Records for locating described items
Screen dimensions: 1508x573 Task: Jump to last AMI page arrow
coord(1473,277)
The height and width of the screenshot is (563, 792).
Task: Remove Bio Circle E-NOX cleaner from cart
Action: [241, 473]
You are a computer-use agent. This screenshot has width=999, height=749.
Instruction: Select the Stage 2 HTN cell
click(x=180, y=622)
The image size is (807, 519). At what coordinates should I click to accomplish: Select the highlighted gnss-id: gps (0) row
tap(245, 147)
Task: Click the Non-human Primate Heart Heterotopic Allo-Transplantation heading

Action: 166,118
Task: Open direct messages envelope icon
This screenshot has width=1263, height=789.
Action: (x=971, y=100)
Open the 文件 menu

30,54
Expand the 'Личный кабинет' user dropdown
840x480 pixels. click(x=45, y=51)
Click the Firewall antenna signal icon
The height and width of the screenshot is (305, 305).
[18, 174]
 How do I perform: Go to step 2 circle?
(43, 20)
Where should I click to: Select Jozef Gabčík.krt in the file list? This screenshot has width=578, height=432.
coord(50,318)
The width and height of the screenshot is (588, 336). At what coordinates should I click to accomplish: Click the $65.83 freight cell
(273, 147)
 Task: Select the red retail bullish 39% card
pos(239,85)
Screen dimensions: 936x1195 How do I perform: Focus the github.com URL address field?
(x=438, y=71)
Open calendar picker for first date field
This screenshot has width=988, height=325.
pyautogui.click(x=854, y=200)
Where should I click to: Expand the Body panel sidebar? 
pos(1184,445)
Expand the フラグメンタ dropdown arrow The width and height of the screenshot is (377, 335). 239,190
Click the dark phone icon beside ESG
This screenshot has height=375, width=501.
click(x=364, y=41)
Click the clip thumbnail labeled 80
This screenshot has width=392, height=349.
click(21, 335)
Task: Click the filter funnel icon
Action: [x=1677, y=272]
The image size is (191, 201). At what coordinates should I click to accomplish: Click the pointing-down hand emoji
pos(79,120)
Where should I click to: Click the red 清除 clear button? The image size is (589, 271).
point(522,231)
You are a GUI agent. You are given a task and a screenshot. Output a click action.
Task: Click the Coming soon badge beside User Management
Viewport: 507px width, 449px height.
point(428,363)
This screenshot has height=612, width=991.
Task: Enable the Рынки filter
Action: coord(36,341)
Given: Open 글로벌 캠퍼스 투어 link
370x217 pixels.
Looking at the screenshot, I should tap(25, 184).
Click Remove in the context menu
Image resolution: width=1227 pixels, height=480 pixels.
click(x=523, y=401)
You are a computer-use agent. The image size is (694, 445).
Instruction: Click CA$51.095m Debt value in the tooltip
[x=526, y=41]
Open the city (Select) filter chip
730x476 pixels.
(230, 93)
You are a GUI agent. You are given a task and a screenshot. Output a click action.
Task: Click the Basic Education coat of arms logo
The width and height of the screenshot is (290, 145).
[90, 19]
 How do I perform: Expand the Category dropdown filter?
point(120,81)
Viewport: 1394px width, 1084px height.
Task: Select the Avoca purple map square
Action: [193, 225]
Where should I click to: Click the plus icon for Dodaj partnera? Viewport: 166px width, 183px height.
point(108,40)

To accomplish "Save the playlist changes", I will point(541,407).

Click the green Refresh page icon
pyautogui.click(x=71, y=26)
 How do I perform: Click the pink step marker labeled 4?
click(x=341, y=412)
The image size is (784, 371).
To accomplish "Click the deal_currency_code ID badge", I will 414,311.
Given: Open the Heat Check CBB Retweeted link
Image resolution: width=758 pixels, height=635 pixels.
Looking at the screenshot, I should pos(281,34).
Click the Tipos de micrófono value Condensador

(TASK INSTRUCTIONS)
List each line of the records above that contains the word "will". Treat uppercase and lowercase letters as distinct.

(EXERCISE RESPONSE)
To accomplish "Save the playlist changes", I will point(541,407).
To accomplish "Click the deal_currency_code ID badge", I will 414,311.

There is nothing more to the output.